┌─ PASSAGE PROVIDED

# WTB bulk cardinals



## TCR (Jul 13, 2010)

I want to get a good size school for my 150gal tank but i want to get a deal if I get a bunch. Anyone know a place I can get about 30+ for a good price? Hope I can get them for less them 2$ a pop


----------



## target (Apr 21, 2010)

Here: http://www.canadianaquatics.com/

$2 a pop


----------



## TCR (Jul 13, 2010)

I was hoping to get them them for a lil less then that.. Trying to see if I get a lot of them if someone will budge a lil in the price


----------



## JTang (Apr 21, 2010)

Let me know if u found some. Im interested in 30-40 as well!


----------



## TCR (Jul 13, 2010)

we could also try teaming up and getting a whole lot? maybe 100 and split them 50/50? I love how the fish school and the colours


----------



## CRS Fan (Apr 21, 2010)

└─
┌─ DATA LINES

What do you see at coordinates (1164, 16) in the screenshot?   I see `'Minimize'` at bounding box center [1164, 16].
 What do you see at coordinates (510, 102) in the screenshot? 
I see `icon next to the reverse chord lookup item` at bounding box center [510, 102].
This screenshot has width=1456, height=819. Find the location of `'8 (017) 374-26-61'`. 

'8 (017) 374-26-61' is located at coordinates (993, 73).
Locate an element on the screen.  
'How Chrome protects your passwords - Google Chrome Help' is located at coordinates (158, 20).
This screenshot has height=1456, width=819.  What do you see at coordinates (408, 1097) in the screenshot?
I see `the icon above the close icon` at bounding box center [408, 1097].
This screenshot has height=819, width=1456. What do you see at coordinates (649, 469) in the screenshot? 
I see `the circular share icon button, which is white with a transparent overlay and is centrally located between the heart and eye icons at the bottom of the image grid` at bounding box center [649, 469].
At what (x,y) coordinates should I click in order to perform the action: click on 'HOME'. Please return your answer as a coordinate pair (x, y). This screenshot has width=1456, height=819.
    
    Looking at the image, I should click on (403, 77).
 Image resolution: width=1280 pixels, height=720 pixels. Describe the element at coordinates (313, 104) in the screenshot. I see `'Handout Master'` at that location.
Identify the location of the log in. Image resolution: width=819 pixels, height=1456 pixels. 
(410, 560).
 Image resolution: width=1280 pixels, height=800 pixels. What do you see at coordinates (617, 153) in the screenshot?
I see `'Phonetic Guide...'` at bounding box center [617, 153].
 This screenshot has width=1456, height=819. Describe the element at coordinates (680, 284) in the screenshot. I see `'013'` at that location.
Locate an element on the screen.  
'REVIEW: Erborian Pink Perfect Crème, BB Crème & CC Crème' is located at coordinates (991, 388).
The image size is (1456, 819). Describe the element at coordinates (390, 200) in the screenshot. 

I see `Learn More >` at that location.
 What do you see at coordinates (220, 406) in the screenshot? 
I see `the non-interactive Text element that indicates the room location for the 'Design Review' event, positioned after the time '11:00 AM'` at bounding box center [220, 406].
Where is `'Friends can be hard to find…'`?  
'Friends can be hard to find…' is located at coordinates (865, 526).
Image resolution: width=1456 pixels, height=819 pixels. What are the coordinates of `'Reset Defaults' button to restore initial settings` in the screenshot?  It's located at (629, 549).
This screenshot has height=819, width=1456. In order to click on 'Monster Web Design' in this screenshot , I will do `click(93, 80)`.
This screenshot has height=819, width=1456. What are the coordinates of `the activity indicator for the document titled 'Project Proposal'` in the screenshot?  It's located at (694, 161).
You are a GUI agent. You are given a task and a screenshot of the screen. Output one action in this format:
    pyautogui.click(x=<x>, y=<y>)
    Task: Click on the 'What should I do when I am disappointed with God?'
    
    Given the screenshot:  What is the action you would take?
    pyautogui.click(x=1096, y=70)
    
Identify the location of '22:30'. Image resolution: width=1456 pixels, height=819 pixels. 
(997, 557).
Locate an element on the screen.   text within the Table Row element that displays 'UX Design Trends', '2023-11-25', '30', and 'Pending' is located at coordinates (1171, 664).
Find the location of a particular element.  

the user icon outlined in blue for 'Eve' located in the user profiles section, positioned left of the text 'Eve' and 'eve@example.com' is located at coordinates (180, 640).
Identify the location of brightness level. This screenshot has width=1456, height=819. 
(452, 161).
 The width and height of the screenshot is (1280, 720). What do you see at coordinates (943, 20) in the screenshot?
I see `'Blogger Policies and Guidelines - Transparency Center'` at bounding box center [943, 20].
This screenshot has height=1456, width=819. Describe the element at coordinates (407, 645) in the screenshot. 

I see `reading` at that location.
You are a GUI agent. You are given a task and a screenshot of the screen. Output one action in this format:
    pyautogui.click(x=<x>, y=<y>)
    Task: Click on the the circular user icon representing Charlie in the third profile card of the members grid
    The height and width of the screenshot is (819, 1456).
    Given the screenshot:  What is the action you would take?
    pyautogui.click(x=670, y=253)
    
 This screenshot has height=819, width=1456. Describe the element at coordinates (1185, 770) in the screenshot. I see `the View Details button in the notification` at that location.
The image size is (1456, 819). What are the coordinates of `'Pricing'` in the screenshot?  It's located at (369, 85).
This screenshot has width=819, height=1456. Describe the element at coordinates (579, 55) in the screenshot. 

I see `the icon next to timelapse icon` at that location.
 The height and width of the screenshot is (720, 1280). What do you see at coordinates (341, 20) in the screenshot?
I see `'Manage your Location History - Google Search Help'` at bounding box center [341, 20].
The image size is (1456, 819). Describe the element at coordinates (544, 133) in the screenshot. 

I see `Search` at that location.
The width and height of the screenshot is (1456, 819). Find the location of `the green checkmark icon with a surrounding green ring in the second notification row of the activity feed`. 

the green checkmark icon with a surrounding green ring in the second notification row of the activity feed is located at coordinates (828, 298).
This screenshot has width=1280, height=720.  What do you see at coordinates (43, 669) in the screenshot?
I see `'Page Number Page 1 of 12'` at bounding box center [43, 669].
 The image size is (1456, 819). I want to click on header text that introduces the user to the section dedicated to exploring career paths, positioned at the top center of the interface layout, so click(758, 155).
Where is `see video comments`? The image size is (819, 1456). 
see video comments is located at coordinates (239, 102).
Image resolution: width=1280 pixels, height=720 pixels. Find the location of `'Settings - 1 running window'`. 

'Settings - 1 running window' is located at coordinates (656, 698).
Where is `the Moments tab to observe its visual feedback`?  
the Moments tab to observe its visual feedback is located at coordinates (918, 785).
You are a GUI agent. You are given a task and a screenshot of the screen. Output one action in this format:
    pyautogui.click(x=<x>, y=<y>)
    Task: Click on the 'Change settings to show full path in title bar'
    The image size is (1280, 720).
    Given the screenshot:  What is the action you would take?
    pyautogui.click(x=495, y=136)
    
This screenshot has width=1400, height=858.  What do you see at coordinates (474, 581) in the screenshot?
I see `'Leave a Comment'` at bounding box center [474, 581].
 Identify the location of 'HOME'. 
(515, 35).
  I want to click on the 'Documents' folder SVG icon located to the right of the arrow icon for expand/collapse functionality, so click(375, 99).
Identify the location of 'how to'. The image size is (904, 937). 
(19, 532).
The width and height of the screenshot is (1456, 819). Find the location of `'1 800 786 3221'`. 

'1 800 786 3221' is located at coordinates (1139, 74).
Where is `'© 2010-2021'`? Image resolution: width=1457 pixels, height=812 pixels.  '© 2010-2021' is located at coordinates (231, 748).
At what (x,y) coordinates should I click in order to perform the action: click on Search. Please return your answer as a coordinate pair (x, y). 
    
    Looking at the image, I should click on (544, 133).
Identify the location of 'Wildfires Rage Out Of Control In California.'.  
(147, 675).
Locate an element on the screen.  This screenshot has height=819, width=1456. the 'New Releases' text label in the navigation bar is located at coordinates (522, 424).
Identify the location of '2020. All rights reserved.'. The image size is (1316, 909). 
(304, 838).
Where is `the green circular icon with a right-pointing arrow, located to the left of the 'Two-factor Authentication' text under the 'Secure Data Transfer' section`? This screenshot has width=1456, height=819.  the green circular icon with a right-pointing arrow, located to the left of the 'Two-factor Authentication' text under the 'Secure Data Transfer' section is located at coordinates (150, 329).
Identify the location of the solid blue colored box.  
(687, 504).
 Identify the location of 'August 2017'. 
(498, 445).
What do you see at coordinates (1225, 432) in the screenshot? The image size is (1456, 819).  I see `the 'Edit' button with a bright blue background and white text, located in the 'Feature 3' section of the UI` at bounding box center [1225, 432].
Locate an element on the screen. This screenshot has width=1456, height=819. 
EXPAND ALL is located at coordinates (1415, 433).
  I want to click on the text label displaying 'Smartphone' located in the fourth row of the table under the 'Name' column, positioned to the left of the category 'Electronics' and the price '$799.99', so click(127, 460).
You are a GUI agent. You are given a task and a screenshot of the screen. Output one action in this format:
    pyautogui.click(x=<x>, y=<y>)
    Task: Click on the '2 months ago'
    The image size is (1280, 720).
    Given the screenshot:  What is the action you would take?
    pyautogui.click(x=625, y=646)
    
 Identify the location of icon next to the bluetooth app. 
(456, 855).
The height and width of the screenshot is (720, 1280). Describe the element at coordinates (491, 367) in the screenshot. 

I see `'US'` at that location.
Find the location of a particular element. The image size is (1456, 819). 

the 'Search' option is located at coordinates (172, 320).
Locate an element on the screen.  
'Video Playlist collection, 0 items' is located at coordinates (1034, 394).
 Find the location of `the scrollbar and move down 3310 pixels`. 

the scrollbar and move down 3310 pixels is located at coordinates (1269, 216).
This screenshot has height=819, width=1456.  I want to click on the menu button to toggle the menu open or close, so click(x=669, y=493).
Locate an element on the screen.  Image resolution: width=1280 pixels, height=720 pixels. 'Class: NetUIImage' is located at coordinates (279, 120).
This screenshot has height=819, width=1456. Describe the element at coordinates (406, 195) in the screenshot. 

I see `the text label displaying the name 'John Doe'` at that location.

└─

◆ WHAT YOU NEED TO DO:
1: Quote the forum thread on buying cardinals in bulk, beginning at the words "I was hoping" and stopping after "30-40 as well!".
2: Answer these questions about the forum thread on buying cardinals in bulk:
(a) What size is the tank that TCR wants to stock?
(b) Which website does target suggest?
(c) How many fish does JTang say they are interested in?
3: Write the next part of the forum thread on buying cardinals in bulk, picking up after its final line.

◆ EXPECTED RESPONSES:
1:
I was hoping to get them them for a lil less then that.. Trying to see if I get a lot of them if someone will budge a lil in the price


----------



## JTang (Apr 21, 2010)

Let me know if u found some. Im interested in 30-40 as well!

2:
(a) 150 gallons.
(b) http://www.canadianaquatics.com/
(c) 30 to 40.

3:
Charles/Pat will sometimes do bulk discounts. PM him to see !

Best Regards,

Stuart


----------



## ibenu (Apr 21, 2010)

AS might April if you wanted 100 and were going to pick up when she receives..


----------



## ibenu (Apr 21, 2010)

or Rogers as you are out of the way from vancouver and all


----------



## charles (Apr 21, 2010)

If you are doing 100, then I can give you a better deal.


----------



## TCR (Jul 13, 2010)

sent you a pm charles


----------



## Rastapus (Apr 21, 2010)

We have small and large captive bred in stock in large quantities at both locations. PM if interested in a large quantity.


----------



## charles (Apr 21, 2010)

TCR said:


> sent you a pm charles


I did not get any pm from you.


----------



## Virual (Aug 9, 2010)

Island Pets Unlimited In Burnaby Just Got A Huge Shipment Of Cardinal Tetras, Small Ones And Large.


----------



## JTang (Apr 21, 2010)

Sure, we can do a group purchase. The most I can get is 30. If the price is good i dont mind getting 40. Let see where we can get the best deal....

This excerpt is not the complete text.